Only one stretch of the data below is needed. Output the lines from the one with "Viewport: 1448px width, 840px height." up to and including the one with "Given: Open the BIM 360 ribbon tab", exactly as they stand.

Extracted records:
- - - -

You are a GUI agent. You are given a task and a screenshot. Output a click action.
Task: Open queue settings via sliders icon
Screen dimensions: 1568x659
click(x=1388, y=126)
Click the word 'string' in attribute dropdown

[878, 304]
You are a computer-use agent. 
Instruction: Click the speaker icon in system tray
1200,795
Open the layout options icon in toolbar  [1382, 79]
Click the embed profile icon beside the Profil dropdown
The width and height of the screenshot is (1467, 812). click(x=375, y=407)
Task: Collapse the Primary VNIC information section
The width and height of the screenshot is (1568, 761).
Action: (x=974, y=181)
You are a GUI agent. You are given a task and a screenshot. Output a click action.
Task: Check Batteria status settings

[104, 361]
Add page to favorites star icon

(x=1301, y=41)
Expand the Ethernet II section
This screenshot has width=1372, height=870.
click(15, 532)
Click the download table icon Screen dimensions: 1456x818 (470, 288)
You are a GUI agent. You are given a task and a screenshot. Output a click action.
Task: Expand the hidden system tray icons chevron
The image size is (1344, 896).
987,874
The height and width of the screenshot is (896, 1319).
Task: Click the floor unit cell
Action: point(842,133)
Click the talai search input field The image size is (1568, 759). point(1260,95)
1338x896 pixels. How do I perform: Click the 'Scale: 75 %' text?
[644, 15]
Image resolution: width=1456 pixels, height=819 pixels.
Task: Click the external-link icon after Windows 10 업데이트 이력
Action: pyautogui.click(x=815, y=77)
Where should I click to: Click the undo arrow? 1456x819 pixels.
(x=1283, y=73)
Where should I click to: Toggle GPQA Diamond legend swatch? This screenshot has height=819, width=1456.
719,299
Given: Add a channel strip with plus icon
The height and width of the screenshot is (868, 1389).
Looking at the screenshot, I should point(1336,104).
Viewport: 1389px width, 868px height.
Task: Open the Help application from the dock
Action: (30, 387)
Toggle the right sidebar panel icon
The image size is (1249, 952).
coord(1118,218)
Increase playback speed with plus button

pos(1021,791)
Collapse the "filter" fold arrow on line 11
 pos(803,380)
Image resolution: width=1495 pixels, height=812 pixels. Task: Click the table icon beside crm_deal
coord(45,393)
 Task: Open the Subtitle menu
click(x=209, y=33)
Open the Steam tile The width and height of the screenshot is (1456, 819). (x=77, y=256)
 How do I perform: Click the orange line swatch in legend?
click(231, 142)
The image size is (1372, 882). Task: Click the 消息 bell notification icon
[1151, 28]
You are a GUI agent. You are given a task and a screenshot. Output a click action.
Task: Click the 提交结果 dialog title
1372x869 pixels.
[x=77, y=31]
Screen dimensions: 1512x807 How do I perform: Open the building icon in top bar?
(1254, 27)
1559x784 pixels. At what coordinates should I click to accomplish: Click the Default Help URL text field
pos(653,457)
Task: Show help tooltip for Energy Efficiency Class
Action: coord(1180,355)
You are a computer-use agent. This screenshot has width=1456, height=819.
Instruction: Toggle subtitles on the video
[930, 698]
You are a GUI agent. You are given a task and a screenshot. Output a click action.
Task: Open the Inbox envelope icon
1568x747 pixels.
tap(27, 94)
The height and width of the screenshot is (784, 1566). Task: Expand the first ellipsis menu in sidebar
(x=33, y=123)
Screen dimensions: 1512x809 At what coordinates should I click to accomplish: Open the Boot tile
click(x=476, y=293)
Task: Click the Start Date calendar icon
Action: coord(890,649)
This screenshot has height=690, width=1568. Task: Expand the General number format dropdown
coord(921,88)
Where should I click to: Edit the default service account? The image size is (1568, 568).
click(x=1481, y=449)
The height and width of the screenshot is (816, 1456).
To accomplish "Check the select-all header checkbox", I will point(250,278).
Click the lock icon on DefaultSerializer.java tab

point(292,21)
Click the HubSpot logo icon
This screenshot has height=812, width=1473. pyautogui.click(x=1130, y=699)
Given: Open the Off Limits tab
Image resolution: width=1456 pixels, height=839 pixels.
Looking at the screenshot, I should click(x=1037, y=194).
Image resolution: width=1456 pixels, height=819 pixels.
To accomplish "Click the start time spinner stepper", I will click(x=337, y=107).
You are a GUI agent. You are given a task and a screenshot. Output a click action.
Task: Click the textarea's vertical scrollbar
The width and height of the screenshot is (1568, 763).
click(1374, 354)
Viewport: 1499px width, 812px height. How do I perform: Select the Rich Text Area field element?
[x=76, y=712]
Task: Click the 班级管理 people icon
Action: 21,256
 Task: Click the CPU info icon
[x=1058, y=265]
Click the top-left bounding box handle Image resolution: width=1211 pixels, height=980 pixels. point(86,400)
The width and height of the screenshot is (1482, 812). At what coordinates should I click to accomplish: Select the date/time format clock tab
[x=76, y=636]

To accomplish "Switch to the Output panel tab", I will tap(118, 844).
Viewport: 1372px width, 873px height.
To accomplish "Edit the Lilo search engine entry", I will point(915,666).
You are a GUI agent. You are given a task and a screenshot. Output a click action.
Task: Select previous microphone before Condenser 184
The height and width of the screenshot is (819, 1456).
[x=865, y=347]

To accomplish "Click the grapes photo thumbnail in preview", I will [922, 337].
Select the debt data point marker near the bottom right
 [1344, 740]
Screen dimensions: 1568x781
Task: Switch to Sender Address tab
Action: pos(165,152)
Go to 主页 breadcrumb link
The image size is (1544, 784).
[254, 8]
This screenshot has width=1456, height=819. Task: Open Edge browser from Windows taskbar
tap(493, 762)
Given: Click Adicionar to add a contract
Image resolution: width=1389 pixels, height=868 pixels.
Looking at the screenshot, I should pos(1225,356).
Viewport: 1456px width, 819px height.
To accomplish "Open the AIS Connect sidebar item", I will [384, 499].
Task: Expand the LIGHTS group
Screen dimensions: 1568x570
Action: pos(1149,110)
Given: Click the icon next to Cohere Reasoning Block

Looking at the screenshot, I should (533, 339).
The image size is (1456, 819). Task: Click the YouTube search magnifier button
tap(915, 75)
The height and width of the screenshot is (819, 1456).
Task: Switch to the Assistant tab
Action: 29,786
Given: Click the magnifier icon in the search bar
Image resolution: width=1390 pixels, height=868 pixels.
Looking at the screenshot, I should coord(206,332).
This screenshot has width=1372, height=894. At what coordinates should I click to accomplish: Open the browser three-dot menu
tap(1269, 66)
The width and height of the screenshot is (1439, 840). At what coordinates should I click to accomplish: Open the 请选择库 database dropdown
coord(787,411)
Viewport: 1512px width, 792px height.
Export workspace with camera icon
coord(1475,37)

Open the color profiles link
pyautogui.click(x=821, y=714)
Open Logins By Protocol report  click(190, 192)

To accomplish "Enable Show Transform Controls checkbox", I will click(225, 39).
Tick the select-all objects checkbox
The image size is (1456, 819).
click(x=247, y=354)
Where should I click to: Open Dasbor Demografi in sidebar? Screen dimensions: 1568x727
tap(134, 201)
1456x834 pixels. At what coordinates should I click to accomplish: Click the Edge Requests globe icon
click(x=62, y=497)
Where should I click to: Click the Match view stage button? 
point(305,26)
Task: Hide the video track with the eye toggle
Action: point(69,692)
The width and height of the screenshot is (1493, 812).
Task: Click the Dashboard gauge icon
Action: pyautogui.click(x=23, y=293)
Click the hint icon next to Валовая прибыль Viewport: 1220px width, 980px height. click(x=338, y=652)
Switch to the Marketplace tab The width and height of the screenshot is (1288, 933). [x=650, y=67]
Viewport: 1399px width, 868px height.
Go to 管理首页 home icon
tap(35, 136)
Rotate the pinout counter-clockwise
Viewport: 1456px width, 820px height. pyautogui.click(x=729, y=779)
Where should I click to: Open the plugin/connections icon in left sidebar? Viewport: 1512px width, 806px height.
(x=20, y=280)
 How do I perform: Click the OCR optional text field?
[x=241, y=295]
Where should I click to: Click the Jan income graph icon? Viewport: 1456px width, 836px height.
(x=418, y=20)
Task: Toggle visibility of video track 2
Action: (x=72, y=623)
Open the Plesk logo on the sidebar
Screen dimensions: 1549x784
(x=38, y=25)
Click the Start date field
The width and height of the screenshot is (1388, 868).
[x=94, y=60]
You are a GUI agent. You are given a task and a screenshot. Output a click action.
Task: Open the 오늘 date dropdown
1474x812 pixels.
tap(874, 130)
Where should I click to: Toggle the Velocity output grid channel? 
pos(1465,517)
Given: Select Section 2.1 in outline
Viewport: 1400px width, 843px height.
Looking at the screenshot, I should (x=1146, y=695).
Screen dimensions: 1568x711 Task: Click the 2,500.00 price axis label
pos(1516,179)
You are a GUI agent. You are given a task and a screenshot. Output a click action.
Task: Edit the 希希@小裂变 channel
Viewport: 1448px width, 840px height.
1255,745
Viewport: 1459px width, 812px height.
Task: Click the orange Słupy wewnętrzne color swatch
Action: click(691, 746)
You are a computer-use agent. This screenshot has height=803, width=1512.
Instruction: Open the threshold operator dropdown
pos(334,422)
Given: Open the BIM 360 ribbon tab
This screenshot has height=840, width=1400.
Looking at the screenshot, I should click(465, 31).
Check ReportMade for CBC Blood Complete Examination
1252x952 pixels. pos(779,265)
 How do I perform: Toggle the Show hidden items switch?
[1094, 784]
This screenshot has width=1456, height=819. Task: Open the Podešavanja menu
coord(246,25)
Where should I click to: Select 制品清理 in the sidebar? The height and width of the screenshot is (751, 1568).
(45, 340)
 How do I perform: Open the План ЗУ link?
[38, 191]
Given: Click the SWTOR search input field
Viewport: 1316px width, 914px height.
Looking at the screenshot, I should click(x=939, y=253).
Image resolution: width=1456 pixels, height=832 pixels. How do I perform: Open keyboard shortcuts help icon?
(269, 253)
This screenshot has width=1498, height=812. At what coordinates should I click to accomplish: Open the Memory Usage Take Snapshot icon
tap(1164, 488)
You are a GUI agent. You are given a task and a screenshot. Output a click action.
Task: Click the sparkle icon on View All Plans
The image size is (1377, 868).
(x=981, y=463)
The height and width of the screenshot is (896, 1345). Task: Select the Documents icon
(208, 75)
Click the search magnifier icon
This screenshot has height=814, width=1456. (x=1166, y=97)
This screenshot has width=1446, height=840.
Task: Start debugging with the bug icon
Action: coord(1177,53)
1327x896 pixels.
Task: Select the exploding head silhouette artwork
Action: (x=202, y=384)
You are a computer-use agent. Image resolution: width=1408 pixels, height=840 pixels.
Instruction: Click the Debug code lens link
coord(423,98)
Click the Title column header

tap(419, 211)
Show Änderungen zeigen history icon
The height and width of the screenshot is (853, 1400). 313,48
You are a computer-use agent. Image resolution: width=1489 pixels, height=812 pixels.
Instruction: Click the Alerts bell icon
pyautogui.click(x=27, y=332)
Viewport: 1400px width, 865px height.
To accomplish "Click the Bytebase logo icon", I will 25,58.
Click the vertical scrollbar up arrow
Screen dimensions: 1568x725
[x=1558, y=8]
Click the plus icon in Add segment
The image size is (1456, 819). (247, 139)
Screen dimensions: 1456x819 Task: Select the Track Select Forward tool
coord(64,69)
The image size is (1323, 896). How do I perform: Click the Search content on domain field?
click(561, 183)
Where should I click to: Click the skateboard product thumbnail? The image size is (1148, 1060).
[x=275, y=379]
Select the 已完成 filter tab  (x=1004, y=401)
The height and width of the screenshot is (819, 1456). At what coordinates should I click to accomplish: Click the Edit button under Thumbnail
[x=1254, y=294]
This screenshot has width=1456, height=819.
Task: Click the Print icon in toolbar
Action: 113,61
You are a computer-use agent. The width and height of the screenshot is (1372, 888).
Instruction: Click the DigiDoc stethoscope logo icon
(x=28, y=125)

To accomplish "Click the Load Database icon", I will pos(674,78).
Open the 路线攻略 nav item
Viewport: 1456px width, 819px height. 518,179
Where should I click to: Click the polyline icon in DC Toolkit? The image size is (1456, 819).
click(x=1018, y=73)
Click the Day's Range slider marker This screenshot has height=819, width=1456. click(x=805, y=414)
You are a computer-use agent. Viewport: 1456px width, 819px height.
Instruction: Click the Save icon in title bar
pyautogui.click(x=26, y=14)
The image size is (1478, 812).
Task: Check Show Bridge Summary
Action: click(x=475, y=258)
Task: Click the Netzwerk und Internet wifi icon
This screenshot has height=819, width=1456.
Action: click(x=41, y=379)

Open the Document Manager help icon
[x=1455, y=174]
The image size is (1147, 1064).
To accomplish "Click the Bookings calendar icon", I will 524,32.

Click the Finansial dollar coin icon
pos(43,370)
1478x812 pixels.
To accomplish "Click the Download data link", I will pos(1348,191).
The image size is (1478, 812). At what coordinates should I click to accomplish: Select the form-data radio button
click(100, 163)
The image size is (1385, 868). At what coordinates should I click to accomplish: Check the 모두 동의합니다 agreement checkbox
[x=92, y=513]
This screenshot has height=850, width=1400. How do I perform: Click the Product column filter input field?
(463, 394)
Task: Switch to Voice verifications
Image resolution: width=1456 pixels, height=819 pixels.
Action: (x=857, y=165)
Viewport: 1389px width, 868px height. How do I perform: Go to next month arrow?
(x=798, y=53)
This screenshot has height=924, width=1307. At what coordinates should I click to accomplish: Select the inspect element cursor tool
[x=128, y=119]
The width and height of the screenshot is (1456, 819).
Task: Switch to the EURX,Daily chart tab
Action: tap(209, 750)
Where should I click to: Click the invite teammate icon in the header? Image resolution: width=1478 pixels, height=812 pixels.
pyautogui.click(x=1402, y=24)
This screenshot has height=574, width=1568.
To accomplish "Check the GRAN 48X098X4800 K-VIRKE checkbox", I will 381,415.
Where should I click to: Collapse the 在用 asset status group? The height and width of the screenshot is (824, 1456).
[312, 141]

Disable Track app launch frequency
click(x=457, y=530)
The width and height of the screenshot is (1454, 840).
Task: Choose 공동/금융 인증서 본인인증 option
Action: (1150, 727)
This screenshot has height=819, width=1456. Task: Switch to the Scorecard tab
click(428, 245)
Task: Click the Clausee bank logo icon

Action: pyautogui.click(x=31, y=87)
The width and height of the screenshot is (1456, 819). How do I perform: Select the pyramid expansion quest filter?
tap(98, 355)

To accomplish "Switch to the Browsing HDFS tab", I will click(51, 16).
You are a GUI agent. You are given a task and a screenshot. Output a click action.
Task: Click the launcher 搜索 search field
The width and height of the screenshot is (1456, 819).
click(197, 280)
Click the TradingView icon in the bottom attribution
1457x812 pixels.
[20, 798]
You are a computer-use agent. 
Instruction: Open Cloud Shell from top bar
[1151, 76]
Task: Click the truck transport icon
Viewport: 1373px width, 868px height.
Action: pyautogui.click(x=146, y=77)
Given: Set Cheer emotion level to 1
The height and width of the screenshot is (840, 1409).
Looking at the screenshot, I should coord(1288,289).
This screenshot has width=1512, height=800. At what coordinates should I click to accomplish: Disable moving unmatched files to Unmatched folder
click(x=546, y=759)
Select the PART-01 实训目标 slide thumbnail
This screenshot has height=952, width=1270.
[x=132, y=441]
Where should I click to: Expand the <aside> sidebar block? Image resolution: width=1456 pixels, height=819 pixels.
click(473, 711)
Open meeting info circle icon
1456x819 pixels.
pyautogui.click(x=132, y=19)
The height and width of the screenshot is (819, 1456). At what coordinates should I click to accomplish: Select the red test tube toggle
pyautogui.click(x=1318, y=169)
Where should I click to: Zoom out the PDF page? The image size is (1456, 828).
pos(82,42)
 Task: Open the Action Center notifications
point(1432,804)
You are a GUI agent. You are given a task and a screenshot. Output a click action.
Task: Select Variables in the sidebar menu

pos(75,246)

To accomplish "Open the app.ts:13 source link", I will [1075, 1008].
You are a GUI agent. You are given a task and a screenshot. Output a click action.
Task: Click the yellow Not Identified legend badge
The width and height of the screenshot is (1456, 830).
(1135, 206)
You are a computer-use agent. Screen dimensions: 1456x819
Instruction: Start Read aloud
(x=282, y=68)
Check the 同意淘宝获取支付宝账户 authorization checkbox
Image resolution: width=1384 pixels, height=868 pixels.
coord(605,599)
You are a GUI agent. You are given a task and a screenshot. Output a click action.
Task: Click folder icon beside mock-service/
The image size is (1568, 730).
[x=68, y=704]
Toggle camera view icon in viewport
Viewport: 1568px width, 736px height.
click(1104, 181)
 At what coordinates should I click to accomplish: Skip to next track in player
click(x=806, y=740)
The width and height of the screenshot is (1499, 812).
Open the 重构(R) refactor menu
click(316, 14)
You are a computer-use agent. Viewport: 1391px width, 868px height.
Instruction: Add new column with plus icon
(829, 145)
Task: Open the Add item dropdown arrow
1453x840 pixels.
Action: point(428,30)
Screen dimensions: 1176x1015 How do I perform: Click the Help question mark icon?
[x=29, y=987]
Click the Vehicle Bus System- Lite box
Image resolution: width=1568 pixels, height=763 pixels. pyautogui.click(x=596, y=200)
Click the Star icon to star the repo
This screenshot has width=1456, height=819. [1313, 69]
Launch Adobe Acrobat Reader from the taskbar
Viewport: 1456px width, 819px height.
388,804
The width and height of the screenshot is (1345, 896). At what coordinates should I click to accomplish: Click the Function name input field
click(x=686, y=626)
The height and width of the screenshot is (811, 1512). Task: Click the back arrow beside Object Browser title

- - - -

_RESPONSE TO THIS EXERCISE:_
Viewport: 1448px width, 840px height.
1255,745
Viewport: 1459px width, 812px height.
Task: Click the orange Słupy wewnętrzne color swatch
Action: click(691, 746)
You are a computer-use agent. This screenshot has height=803, width=1512.
Instruction: Open the threshold operator dropdown
pos(334,422)
Given: Open the BIM 360 ribbon tab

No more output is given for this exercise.